Below are entries; output exactly the lines from the one with "Get in Touch (1256, 34)" to the one with "LinkedIn (1405, 1133)", both included, and nothing else.

Content starts

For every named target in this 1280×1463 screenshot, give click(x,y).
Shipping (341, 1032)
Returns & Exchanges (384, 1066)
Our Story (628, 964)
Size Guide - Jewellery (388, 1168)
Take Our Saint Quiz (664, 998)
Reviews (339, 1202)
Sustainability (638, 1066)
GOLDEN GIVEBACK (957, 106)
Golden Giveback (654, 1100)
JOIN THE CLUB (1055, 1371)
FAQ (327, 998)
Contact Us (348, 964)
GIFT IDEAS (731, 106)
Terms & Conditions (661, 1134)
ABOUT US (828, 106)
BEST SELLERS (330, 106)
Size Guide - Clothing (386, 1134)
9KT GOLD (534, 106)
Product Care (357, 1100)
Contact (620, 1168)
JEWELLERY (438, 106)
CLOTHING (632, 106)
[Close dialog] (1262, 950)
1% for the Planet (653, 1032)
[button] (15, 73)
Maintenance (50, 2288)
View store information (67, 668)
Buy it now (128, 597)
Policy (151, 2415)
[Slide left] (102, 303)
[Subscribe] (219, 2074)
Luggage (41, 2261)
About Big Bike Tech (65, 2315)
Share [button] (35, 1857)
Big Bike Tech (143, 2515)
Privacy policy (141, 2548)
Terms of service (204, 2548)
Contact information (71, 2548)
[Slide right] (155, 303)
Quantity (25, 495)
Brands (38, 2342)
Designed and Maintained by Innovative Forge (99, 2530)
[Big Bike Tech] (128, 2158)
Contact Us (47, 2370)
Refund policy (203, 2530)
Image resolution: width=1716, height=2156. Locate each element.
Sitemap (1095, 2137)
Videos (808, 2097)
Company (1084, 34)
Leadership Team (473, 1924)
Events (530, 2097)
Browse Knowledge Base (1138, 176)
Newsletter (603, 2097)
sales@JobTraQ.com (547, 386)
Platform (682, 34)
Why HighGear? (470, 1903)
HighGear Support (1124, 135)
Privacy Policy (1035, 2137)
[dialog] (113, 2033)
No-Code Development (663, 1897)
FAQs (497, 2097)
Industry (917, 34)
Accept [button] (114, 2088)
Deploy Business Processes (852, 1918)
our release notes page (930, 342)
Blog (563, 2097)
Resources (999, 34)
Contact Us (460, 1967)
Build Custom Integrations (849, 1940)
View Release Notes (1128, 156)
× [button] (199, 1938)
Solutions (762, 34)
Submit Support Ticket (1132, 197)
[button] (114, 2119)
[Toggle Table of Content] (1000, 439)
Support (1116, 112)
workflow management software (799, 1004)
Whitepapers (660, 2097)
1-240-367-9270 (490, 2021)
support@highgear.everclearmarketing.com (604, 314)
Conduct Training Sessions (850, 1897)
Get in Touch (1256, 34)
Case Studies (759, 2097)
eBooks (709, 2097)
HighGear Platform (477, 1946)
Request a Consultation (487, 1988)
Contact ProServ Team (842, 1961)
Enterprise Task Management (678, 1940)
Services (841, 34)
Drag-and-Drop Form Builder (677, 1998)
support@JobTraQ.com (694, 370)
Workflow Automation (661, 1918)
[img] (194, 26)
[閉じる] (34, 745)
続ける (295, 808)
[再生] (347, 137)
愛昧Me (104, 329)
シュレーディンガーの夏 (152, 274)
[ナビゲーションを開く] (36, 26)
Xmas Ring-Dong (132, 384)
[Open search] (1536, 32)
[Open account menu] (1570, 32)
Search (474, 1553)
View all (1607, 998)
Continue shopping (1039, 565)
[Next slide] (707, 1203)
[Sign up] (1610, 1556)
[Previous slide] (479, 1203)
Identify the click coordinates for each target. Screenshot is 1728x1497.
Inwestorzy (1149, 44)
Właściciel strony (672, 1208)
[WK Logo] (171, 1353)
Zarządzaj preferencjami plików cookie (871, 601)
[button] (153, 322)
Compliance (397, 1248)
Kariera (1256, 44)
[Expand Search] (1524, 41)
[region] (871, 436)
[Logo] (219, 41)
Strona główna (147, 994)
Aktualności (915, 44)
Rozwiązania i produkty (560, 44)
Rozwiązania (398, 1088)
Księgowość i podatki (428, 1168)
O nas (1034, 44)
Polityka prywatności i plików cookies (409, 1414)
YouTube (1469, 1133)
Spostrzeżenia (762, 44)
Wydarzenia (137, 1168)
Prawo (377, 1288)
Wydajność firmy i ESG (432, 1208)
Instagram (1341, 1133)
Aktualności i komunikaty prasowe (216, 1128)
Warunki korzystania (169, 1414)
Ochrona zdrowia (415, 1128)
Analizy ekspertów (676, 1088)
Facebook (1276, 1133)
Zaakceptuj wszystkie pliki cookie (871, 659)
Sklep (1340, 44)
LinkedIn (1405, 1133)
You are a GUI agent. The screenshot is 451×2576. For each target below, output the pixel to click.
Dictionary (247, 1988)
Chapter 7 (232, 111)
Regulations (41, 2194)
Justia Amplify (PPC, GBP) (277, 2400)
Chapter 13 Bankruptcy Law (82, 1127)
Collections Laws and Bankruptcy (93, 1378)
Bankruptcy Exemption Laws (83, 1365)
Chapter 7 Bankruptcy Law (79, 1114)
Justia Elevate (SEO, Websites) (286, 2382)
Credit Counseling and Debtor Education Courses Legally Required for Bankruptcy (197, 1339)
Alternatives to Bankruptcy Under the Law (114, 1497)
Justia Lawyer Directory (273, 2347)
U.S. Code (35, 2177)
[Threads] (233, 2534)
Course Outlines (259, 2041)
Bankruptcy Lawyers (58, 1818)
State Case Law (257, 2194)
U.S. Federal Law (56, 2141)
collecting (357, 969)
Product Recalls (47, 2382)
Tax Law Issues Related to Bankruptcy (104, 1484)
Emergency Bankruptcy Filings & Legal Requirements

Content ends

TASK ANSWER —
Get in Touch (1256, 34)
Case Studies (759, 2097)
eBooks (709, 2097)
HighGear Platform (477, 1946)
Request a Consultation (487, 1988)
Contact ProServ Team (842, 1961)
Enterprise Task Management (678, 1940)
Services (841, 34)
Drag-and-Drop Form Builder (677, 1998)
support@JobTraQ.com (694, 370)
Workflow Automation (661, 1918)
[img] (194, 26)
[閉じる] (34, 745)
続ける (295, 808)
[再生] (347, 137)
愛昧Me (104, 329)
シュレーディンガーの夏 (152, 274)
[ナビゲーションを開く] (36, 26)
Xmas Ring-Dong (132, 384)
[Open search] (1536, 32)
[Open account menu] (1570, 32)
Search (474, 1553)
View all (1607, 998)
Continue shopping (1039, 565)
[Next slide] (707, 1203)
[Sign up] (1610, 1556)
[Previous slide] (479, 1203)
Identify the click coordinates for each target. Screenshot is 1728x1497.
Inwestorzy (1149, 44)
Właściciel strony (672, 1208)
[WK Logo] (171, 1353)
Zarządzaj preferencjami plików cookie (871, 601)
[button] (153, 322)
Compliance (397, 1248)
Kariera (1256, 44)
[Expand Search] (1524, 41)
[region] (871, 436)
[Logo] (219, 41)
Strona główna (147, 994)
Aktualności (915, 44)
Rozwiązania i produkty (560, 44)
Rozwiązania (398, 1088)
Księgowość i podatki (428, 1168)
O nas (1034, 44)
Polityka prywatności i plików cookies (409, 1414)
YouTube (1469, 1133)
Spostrzeżenia (762, 44)
Wydarzenia (137, 1168)
Prawo (377, 1288)
Wydajność firmy i ESG (432, 1208)
Instagram (1341, 1133)
Aktualności i komunikaty prasowe (216, 1128)
Warunki korzystania (169, 1414)
Ochrona zdrowia (415, 1128)
Analizy ekspertów (676, 1088)
Facebook (1276, 1133)
Zaakceptuj wszystkie pliki cookie (871, 659)
Sklep (1340, 44)
LinkedIn (1405, 1133)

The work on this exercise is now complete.